Faisal II ( el-Malik Faysal ath-thânî) (2 May 1935 – 14 July 1958) was the last King of Iraq. He reigned from 4 April 1939 until July 1958, when he was killed during the 14 July Revolution. This regicide marked the end of the thirty-seven-year-old Hashemite monarchy in Iraq, which then became a republic.

The only son of King Ghazi of Iraq and Queen Aliya, Faisal acceded to the throne at the age of three after his father was killed in a car crash. A regency was set up under his uncle Prince 'Abd al-Ilah. In 1941, a pro-Axis coup d'état overthrew the regent. The British responded by initiating an invasion of Iraq a month later and restored 'Abd al-Ilah to power. During the Second World War, Faisal was evacuated along with his mother to the United Kingdom. There, he attended Harrow School alongside his cousin Hussein, the future King of Jordan. The regency ended in May 1953 when Faisal came of age.

The overthrow of the Egyptian monarchy in 1953 and the formation of the United Arab Republic in February 1958 only provided impetuses to ideas of a revolution. The Hashemite Arab Federation was formed between Iraq and Jordan in February 1958 with Faisal as its head, which did not quell widespread opposition. In July 1958, a group of Royal Iraqi Army officers led by Abd al-Karim Qasim mounted a coup d'état and overthrew the monarchy.
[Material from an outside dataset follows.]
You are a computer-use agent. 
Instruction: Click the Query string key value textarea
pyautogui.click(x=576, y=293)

Faisal was executed along with numerous members of his family in the process.

Family and early life

Birth and early years

Faisal was the only son of King Ghazi of Iraq and his wife, Queen Aliya, second daughter of 'Ali bin Hussein, King of the Hejaz and Grand Sharif of Mecca.  Faisal's father was killed in a mysterious car crash when he was three years old; his uncle, Prince 'Abd al-Ilah, served as regent until Faisal came of age in 1953. He also suffered from asthma.

1941 coup

Faisal's childhood coincided with the Second World War, in which the Hashemite Kingdom of Iraq was formally allied with the British Empire and the Allies. In April 1941, his uncle 'Abd al-Ilah was briefly deposed as Regent by a military coup d'état which aimed to align Iraq with the Axis powers. The 1941 coup in Iraq soon led to the Anglo-Iraqi War. German aid proved insufficient, and the Regent 'Abd al-Ilah was restored to power by a combined Allied force composed of the mercenary Jordanian Arab Legion, the Royal Air Force and other British units. Iraq resumed its British ties, and at the end of the war joined the United Nations.
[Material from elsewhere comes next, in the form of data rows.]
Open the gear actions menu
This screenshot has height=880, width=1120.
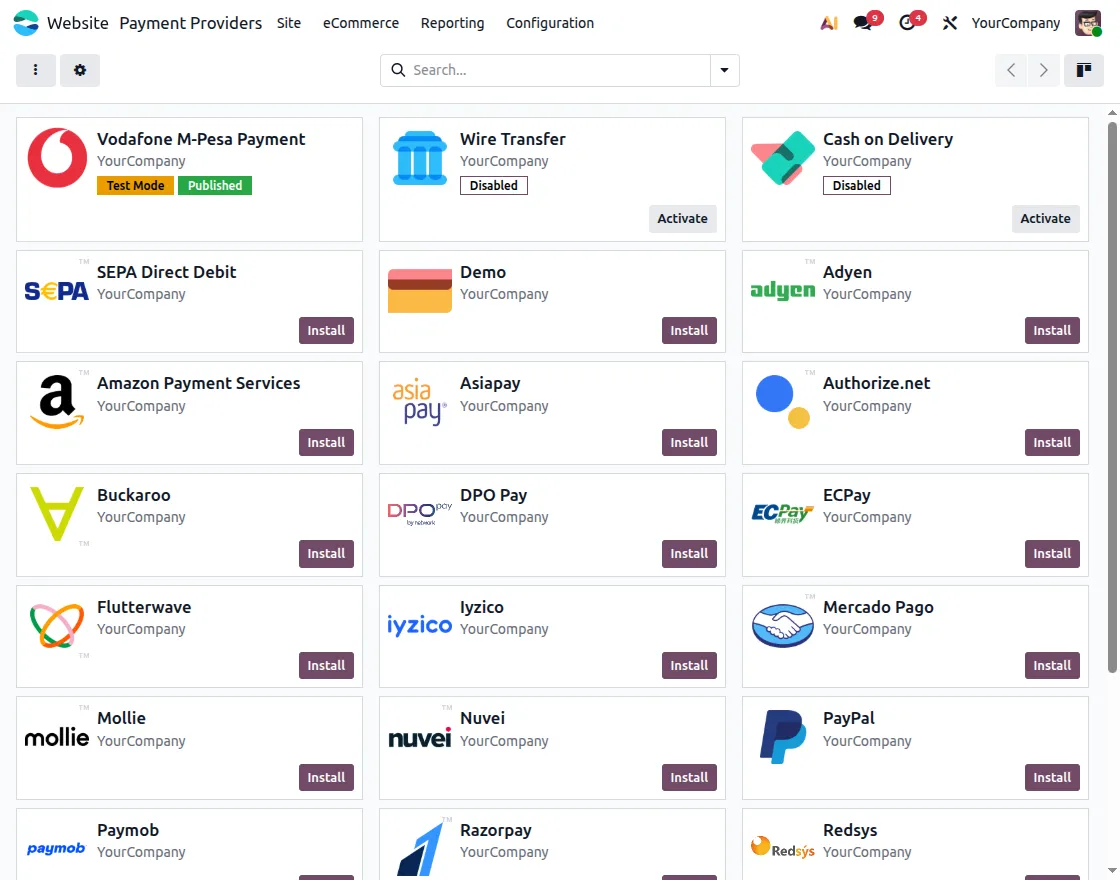tap(80, 70)
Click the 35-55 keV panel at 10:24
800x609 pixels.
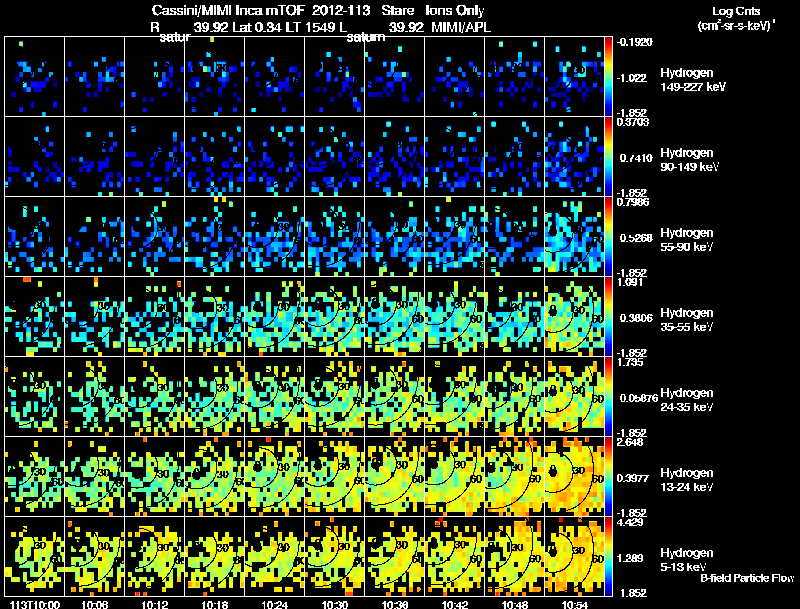pos(274,316)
During his early years, Faisal was tutored at the royal palace with several other Iraqi boys. During the Second World War, he lived for a time with his mother at Grove Lodge at Winkfield Row in Berkshire in England. As a teenager, Faisal attended Harrow School with his second cousin Prince Hussein, later to become King Hussein of Jordan. The two boys were close friends, and reportedly planned early on to merge their two realms, to counter what they considered to be the "threat" of Communism and left-leaning variants of pan-Arab nationalism. Recently, 143 drawings drawn by Faisal using either pencil or crayon were put on display at Iraq’s National Archives depicting backdrops of the war he lived through. Such as drawings of aircraft, bombs, killer robots, and extreme fighting on both land and sea but some drawings depict more peaceful subjects, including landscapes, birds, and buildings, as well as maps of Europe and North Africa. These drawings offered a look into his mind during the chaotic time.

1952 United States tour 
In 1952, at age 17, Faisal began plans to visit the United States and its many development projects such as agriculture, power projects, canal systems, and land reclamation schemes. It was of particular interest to the King especially the Irrigation projects as Faisal would later tell the New York press that it was “very much needed in our country."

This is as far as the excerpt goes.